The Flaming Disasters take to the ice.

Last week was my curling team's fantastic debut. That's "fantastic" in the literal sense, by the way, since losses that huge can't possibly be achieved without the aid of imps and pixies spitting honeydew on our rocks as they wheezed and whizzed down the ice. The opposing team was very good about the whole affair, though. In fact, they were polite enough not to keep score after the first end -- a great kindness which is usually rewarded with a kingship in the fables.

(Stop the presses! I just realised that "fable" is probably the origin of the word "fabulous"! Another victory for linguistics -- but also a crushing defeat, since that actually justifies "blogalicious" as a real word.)

I'll say it again: we are an awful team. We'd actually improve if we just started throwing stones at random. Actually, I take that back, for it isn't true. The reason I know this is because one of our curlers decided to start throwing stones at random while I was still deciding what shot to call, and that didn't work, either. However, no one fell down, and everyone had a great time. A moral victory for the scorecard, if nothing else.

Our second game of the season was this morning, and I was ready for it: I'd checked three curling books out of the library, and although two of them really didn't offer much besides an examination of 18th century Scottish poems about curling, it was still more research than I'd done last week.

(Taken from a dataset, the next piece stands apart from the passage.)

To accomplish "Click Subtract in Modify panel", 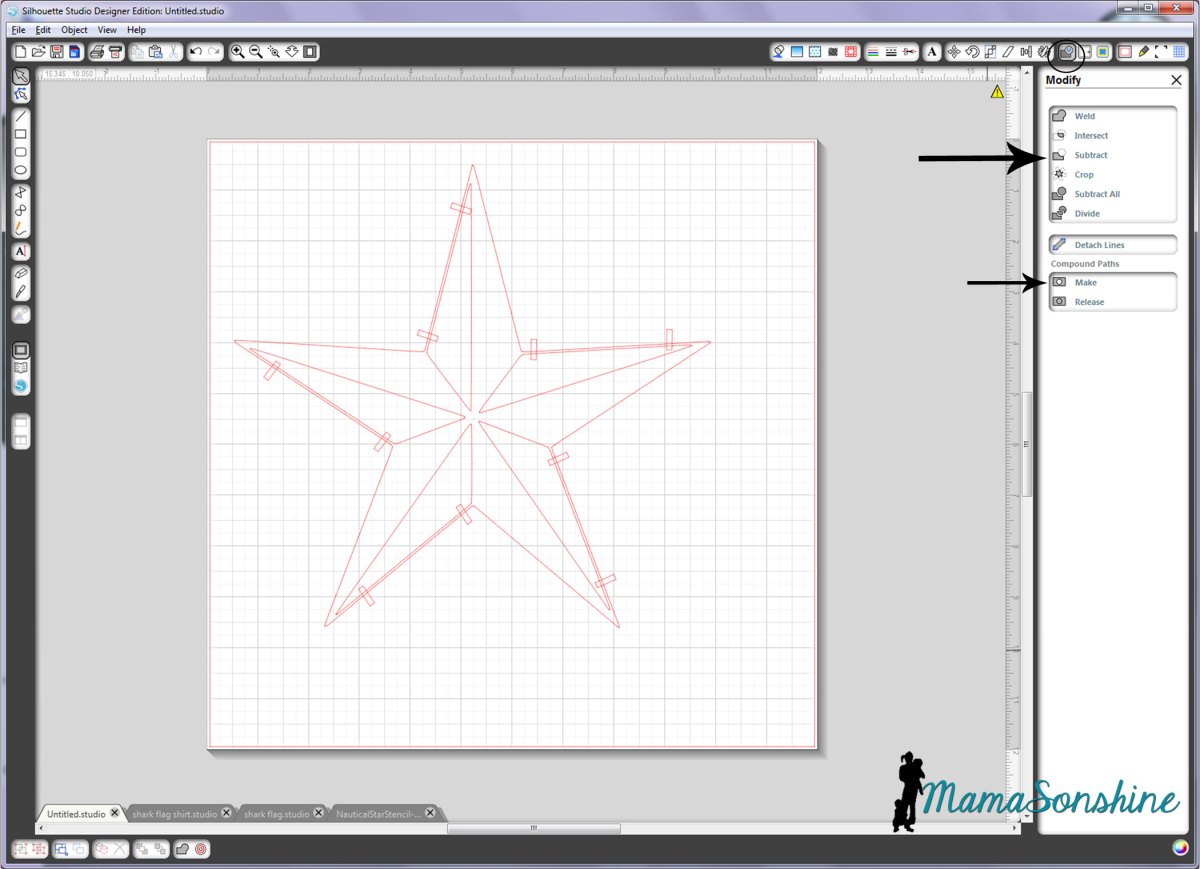I will tap(1090, 155).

We played a jolly group of seniors, they weren't quite as lenient as last week's opponent. To say they blew us out of the water in the last two ends wouldn't be quite right: Far more accurately, they blew us out of the water, and then hit us again before we landed, and again, and again, resulting in a mid-air combo KO. It's not often that curling reminds me of Street Fighter II, but when it does -- it hurts.

But that was just the last two ends. Maybe it was because they were still warming up, but for most of the game, we actually held our own. Guards were placed where necessary. Draw shots cozied up right into the house. Takeouts were landed with a satisfying crack. Not always, but often enough that we began to dream of better games after this one.

And once, just once, your humble skip had the hammer, and managed to curl it right around the guards. That beautiful stone gently bumped out the opponent's rock and came to rest snugly on the button, turning a 3-point loss into a 1-point gain. Not only did the other team offer a polite round of applause, so did the neighbouring rink.

It was truly... blogalicious.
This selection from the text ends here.